## Texte proposé
:::
Tout ici y est parfait. Le chant de la grande Elisabeth y est d’une rare pureté, dégagé du maniérisme qui la caractérise parfois. Le timbre de sa voix, tour à tour voilé et lumineux, s’adapte à chaque émotion, sa diction allemande est impeccable et parfaitement compréhensible. La direction de Szell est parfaite. Il parvient à créer les climats les plus intemporels en gardant ce chatoiement si particulier à l’orchestration de Strauss. L’orchestre semble le suivre avec émotion et finesse, mettant un point d’honneur à transmettre les émotions ultimes du maître de Garmisch Partenkirchen.
Un cd absolument essentiel à toute discothèque !
Vous avez raison lorsque vous parlez de l’incomparable interprétation de Scwarzkopt.
Sans parler de cette pureté vocal unique.
:::
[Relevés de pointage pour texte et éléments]
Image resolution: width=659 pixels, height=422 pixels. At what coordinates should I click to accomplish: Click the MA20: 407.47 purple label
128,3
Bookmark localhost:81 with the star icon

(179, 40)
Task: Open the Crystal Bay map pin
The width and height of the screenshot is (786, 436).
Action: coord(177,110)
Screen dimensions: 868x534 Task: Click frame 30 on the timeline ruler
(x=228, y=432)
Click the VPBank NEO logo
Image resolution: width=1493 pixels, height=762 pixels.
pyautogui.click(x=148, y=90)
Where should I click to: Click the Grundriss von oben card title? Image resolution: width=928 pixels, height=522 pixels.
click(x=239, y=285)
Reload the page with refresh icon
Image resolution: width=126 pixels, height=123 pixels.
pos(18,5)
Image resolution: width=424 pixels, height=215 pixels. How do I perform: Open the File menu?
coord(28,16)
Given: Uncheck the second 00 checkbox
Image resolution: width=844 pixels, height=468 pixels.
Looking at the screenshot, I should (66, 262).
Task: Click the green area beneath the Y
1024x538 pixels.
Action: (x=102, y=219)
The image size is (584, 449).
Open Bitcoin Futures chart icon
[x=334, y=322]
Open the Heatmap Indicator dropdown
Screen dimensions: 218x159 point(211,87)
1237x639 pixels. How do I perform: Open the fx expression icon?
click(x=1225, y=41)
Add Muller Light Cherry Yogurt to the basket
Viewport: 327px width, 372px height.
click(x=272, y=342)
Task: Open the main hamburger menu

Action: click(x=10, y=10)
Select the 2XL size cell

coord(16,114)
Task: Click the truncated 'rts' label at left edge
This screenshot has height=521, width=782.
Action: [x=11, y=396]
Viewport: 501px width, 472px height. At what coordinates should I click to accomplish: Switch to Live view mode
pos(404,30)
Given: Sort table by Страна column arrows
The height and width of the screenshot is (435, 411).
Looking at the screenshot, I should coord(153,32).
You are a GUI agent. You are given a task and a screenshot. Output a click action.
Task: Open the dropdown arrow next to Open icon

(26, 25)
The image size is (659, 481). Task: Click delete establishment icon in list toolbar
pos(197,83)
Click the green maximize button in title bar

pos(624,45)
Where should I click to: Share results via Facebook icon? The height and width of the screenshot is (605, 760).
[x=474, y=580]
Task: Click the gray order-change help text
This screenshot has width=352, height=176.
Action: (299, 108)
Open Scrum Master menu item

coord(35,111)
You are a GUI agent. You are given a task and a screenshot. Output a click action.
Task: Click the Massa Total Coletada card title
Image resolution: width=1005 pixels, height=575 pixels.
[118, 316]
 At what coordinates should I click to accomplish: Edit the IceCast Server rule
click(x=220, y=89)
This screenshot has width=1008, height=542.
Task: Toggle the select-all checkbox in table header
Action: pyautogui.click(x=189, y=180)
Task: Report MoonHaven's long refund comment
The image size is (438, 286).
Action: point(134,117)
:::
## Consigne
Dans le texte proposé, remplacez « discothèque » par « collection » et recopiez le passage qui commence aux mots « Un cd absolument » et s'arrête après « pureté vocal unique. ».

## Corrigé
Un cd absolument essentiel à toute collection !
Vous avez raison lorsque vous parlez de l’incomparable interprétation de Scwarzkopt.
Sans parler de cette pureté vocal unique.